Unter der Überschrift „Umsatz kommt von umsetzen“ werden (von P. Schütt) Regeln für erfolgreiches Wissensmanagement aufgestellt; sie handeln
— von der Wichtigkeit, dass Mitarbeiter bereit werden, ihr Wissen zu teilen;
— vom Aufbau von Expertennetzen;
— davon, dass durch zufriedene Mitarbeiter Kunden zufrieden machen;
— von Anreizsystemen und Vertrauen;
— vom Schaffen informeller Austauschsituationen;
— von externen Partnern wegen der Gefahr der Betriebsblindheit.

7.
„Wissen als handelbares Gut“ heißt das letzte Kapitel. Typische Produktformen dafür seien bisher: Beratungsleistungen, Schulungen; Franchising, Software, Lizenzen und Patente. Gefragt wird darüber hinaus, ob es auch eine Wissensbörse geben wird und wie sie wohl aussehen könnte. Als Ansatz dazu wird das sogenannte Bradley-Albert-Modell erläutert, das auf eine — durch das Internet in schneller Vermittlung arbeitende — Börse von Experten abzielt (wobei vor allem an Manager und Freiberufler gedacht ist). Edvinsson/Brünig halten ein solches Modell allerdings als eine „Arbeitsmarktbörse“ und fragen selbst nach der Möglichkeit einer Wertebörse für Wissen.
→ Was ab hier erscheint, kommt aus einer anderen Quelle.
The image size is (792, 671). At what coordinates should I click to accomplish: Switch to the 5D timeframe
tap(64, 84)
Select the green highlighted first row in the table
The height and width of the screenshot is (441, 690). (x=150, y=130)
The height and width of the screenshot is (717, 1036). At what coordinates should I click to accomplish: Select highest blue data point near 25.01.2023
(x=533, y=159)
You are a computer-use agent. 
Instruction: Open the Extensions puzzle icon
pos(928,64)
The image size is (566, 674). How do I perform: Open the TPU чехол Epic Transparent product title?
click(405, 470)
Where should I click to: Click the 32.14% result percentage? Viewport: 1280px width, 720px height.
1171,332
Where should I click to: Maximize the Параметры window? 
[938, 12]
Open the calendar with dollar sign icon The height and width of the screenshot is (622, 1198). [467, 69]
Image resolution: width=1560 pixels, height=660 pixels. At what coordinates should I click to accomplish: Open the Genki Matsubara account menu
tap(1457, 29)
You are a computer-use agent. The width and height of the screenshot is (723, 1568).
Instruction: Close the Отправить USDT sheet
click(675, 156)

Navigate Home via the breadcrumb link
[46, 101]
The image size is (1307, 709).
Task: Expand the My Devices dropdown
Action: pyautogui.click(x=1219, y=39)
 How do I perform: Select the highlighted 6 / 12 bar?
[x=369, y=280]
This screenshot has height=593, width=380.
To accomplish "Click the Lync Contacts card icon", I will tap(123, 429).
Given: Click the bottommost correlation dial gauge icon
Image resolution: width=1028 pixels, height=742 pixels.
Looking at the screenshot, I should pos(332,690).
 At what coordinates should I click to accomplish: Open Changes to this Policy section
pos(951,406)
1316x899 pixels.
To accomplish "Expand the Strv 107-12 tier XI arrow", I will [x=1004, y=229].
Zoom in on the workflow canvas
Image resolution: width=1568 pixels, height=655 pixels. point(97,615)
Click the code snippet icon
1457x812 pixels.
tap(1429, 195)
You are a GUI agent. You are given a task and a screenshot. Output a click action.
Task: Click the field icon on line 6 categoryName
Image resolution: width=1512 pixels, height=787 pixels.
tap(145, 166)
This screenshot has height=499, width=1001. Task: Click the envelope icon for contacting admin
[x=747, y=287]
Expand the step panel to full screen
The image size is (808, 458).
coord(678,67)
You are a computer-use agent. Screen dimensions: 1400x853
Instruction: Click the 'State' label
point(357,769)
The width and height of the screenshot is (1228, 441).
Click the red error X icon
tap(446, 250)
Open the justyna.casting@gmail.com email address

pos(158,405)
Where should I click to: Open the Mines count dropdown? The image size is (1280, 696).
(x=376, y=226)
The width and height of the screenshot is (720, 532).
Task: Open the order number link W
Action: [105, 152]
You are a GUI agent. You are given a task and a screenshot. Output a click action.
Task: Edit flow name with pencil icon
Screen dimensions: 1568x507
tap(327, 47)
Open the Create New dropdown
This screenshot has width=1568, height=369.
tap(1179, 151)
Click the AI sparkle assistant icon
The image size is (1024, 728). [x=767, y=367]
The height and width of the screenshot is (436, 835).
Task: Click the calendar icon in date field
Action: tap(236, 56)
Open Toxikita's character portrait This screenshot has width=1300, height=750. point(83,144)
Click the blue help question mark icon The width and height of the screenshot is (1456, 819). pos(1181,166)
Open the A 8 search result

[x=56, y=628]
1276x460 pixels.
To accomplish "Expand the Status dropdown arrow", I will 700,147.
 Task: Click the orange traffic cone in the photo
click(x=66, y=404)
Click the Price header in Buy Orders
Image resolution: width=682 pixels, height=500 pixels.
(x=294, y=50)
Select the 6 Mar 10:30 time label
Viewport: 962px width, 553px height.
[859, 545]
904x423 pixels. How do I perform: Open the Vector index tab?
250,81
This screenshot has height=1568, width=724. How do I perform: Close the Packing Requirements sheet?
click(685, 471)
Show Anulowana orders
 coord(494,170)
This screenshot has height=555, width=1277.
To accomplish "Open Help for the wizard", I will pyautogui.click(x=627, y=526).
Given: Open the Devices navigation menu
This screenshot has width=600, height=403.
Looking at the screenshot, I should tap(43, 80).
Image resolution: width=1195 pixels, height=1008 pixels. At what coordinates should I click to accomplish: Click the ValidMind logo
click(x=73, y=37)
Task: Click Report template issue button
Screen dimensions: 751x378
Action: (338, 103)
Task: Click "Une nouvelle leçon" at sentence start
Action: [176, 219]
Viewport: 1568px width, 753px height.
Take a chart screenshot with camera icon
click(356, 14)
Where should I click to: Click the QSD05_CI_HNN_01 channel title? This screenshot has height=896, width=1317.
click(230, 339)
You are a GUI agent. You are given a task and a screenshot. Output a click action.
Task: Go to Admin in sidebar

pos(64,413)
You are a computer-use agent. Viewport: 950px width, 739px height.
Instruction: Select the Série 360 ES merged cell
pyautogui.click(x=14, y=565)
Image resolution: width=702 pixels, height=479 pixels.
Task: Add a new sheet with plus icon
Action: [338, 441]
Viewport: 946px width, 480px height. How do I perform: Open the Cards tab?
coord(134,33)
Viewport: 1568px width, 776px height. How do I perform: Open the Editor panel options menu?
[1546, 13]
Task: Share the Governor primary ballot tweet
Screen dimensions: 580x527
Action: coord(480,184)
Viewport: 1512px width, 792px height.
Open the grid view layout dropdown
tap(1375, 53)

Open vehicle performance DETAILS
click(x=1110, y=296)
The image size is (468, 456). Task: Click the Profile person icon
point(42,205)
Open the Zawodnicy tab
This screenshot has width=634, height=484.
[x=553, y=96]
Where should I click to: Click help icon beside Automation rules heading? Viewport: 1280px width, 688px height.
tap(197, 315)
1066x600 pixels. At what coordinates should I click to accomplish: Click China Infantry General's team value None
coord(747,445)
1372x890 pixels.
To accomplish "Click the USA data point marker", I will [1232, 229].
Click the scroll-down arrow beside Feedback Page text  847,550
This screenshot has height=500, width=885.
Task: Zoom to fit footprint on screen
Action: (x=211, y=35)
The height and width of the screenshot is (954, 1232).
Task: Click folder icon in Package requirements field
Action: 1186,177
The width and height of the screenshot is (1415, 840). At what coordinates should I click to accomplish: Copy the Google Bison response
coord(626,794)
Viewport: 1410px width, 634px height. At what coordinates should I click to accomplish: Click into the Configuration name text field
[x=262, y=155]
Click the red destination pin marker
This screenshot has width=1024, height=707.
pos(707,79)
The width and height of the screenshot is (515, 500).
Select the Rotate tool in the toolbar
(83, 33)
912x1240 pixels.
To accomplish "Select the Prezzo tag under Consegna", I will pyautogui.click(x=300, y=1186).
Ihre Überlegungen gehen in folgende Richtung: Mit dem Skandia-Navigator habe man ein (wenn auch verbesserungswürdiges) Instrument zur Bewertung des Wissenskapitals eines Unternehmens. So wie Aktien für herkömmliche Formen des Kapitals als Optionen auf zukünftigen Gewinn ausgegeben werden, so könnten grundsätzlich auch Optionen für Wissenskapital geschaffen werden — die Firma Skandia hat selbst einen Versuch gestartet, ihren Mitarbeitern als Incentives Wissenskapital-Optionen auf die Wertsteigerung ihrer Firma zu geben. Würde solches Schule machen, könnten die Optionen wie an einer Wertpapierbörse gehandelt werden…
‚Wissen‘ wäre dann mehr als ein handelbares Gut, das mir beim Lesen der Überschrift verheißen wurde; es wäre ein Stück handelbaren Kapitals, durch dessen Erwerb ich zwar nicht an Wissen reicher würde, aber vielleicht an Geld, oder vielleicht auch nicht.